«Amo Londra, ma se mi sentirò sgradito me ne vado»
Il governo inglese ha emesso una moneta da 50 penny (59 centesimi di euro) con la scritta «Pace, prosperità e amicizia per tutte le nazioni» e la data del 31 gennaio 2020: l’uscita inglese dalla Ue. Per chi inglese non è ma in Inghilterra vive e lavora, sono le ultime ore nel Regno Unito nell’Unione europea. «Con una tempistica formidabile, mi sono trasferito a Londra nel luglio del 2016, cioè qualche settimana dopo il referendum sulla Brexit». Chi fa dell’ironia sul suo trasferimento in terra britannica è Carlo, un trentacinquenne salodiano laureatosi a Trieste in traduzione e interpretazione, che svolge un ruolo di rilievo in una grande multinazionale. Un approdo quasi naturale, il suo. Al tempo del liceo, comprava regolarmente il Times. Lui è uno dei tanti lombardi che ogni mattina si svegliano sotto il cielo d’Inghilterra. «Conosco lombardi e bresciani che vivono e lavorano a Londra: camerieri, ma anche medici, insegnanti, ingegneri, informatici, architetti. Persone che, con i tanti altri nostri connazionali, ne fanno la quinta città italiana». Dopo le tappe della Brexit, siamo ora al redde rationem, con Boris Johnson che oggi formalizzerà il divorzio con un discorso alla nazione. I «conti» fra Ue e
UK saranno poi «sistemati» nel corso dell’anno. Ma praticamente cosa significa tutto ciò per un italiano? «Per restare a Londra bisogna ora presentare una domanda per ottenere lo status di residente: prima era sufficiente iscriversi all’Aire. In caso contrario si rischierà di «essere deportati», come ha infelicemente detto il ministro dell’interno britannico Brandon Lewis.

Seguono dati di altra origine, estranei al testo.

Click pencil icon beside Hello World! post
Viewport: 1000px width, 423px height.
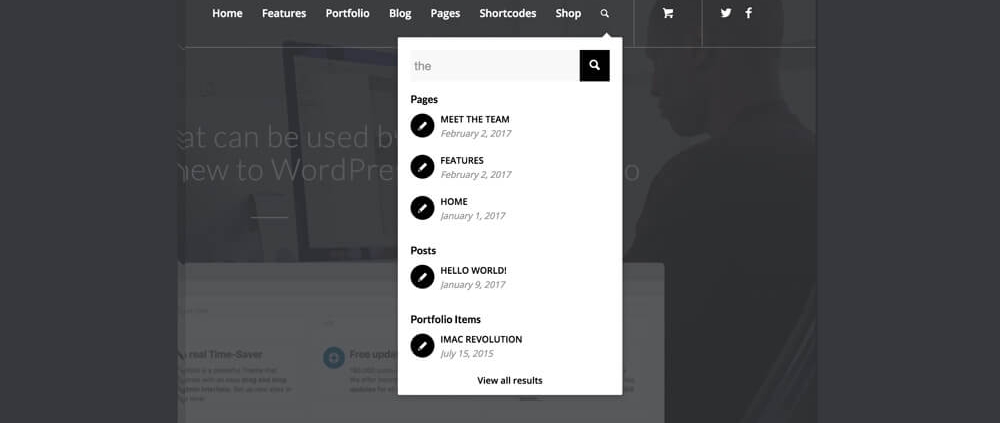(423, 276)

Se si vive nel Regno Unito da meno di 5 anni, si deve presentare una domanda per il presettled status (stato prestabilito, ndr), se invece il tempo è superiore, si può fare direttamente domanda con una app scaricabile però solo con Android, non con Apple, e anche questo è un segnale di un tempo che sta cambiando per l’Inghilterra». Ma finora, qual era stata la qualità della vita di un bresciano a Londra? «Io mi sono sempre trovato bene, nonostante una percezione stereotipata degli inglesi verso l’Italia. Giudizi supponenti che prescindono dalle figure non certo brillanti fatte dai vari May, Cameron, Johnson. Se il 48% degli inglesi si era espresso per restare in Europa, la percentuale dei giovani era ben superiore. Tutto è stato frutto di una campagna referendaria di pregiudizi da parte dei Leave e di argomentazioni poco efficaci da parte dei Remain». Quale era stato il risultato nel suo ambiente di lavoro. «Amici e colleghi hanno votato – o così hanno detto a me – contro la Brexit. È però un argomento taboo, per timore di incontrare un parere opposto». Ma il clima è già cambiato? «Episodi di razzismo e intolleranza sono aumentati: una diretta conseguenza della Brexit». Restare, quindi, o andarsene? «Londra mi piace molto, mi ha dato un lavoro che amo e un buon livello economico, ma se finissi col sentirmi un ospite forse non troppo gradito in un paese che percepivo come mio, potrei pensare di andarmene».